Промашка. Не следовало отвечать: я ведь в принципе ничего не видела и не слышала. Но попробуйте-ка прикусить язык, когда он так и жаждет превратиться в жало! Жюльена, оставив в покое свое колено, которое она бережно растирала, крепко встает на ноги. И, ринувшись на меня, бьет наотмашь — раз-два, по левой щеке, по правой, вот и надавала Селине пощечин. Я сижу, оглушенная, — кажется, никогда мне не подняться. Глаза у меня сухи, но щеки пылают и рука сжимает, точно игрушечные кинжалы, вязальные спицы. А тем временем моя матушка, которая сидела скрючившись и постанывая там, в углу, уже поднялась на ноги. Часто моргая, она обводит затуманенным взглядом комнату — такой вид бывает у людей, когда они начинают прозревать. Внезапно она встряхивает гривой, точно лев перед прыжком, и кидается на Жюльену.

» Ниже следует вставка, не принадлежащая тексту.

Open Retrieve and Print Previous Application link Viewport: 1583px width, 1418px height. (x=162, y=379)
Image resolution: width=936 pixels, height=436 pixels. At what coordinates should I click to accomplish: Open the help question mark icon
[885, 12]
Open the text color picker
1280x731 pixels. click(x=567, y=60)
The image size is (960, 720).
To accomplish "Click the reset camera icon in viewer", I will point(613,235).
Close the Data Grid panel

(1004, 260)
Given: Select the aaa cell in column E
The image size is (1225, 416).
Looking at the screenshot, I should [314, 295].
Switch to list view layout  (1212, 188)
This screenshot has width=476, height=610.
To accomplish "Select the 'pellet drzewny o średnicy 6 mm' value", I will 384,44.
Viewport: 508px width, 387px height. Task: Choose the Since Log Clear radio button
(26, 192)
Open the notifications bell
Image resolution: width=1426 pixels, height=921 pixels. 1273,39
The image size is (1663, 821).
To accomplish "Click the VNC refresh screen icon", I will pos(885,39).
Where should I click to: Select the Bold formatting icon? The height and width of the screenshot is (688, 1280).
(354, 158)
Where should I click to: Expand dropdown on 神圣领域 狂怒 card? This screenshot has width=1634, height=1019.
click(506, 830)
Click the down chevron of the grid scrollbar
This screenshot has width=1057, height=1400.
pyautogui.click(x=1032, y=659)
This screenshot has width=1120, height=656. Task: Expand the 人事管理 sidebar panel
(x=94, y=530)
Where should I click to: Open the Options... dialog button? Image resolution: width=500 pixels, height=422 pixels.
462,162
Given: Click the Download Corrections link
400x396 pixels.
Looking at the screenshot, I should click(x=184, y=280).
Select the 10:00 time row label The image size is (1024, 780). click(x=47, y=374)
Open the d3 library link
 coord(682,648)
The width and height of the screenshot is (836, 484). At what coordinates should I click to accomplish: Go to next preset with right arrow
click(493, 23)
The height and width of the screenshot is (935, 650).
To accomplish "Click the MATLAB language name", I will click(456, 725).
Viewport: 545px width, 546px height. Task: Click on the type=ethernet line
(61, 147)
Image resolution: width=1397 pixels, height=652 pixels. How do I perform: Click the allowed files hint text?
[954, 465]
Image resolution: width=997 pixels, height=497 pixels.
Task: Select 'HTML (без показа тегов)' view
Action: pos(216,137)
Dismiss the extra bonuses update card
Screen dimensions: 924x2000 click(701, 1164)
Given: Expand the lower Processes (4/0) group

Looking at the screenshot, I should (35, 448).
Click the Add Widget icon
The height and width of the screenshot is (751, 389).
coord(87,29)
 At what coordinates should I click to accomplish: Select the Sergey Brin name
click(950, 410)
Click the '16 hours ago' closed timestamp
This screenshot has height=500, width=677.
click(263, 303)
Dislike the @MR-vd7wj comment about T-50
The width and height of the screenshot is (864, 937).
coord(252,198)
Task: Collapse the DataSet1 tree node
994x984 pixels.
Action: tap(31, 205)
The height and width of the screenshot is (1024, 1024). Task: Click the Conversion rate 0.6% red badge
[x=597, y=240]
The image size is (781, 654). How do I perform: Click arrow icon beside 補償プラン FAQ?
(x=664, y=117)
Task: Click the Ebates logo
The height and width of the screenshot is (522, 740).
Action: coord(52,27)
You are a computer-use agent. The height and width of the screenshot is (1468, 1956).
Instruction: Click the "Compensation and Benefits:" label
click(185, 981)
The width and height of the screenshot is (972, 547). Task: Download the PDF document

— Я не говорила тебе, чтоб ты била мою дочь!

— А может, мне хочется!

Разбудите зверя, и с ним сладу нет. Кровь вскипает мгновенно, а закипев, сбрасывает крышку, и, даже если притушить огонь, ей нужно дать время остыть. Положение становится в высшей степени глупым и отвратительно комичным. Лучшие подружки дерутся — только пыль столбом. Скалка поднята с пола и сражается теперь против метлы, которую схватила моя матушка, — раз, и ручка сломалась пополам. Еще удар слева, к счастью, уже на излете, задевает прелестное маленькое ушко — предмет гордости мадам Колю — и тотчас превращает его в лиловую шишку, которая едва кровит, но растет на глазах.

— Оставь, Селина! — кричит мама, заметив, что я вскочила, дрожа и вооружившись кочергой. Мама на лету перехватила скалку и с такою яростью ринулась на Жюльену, что та испугалась и засверкала пятками.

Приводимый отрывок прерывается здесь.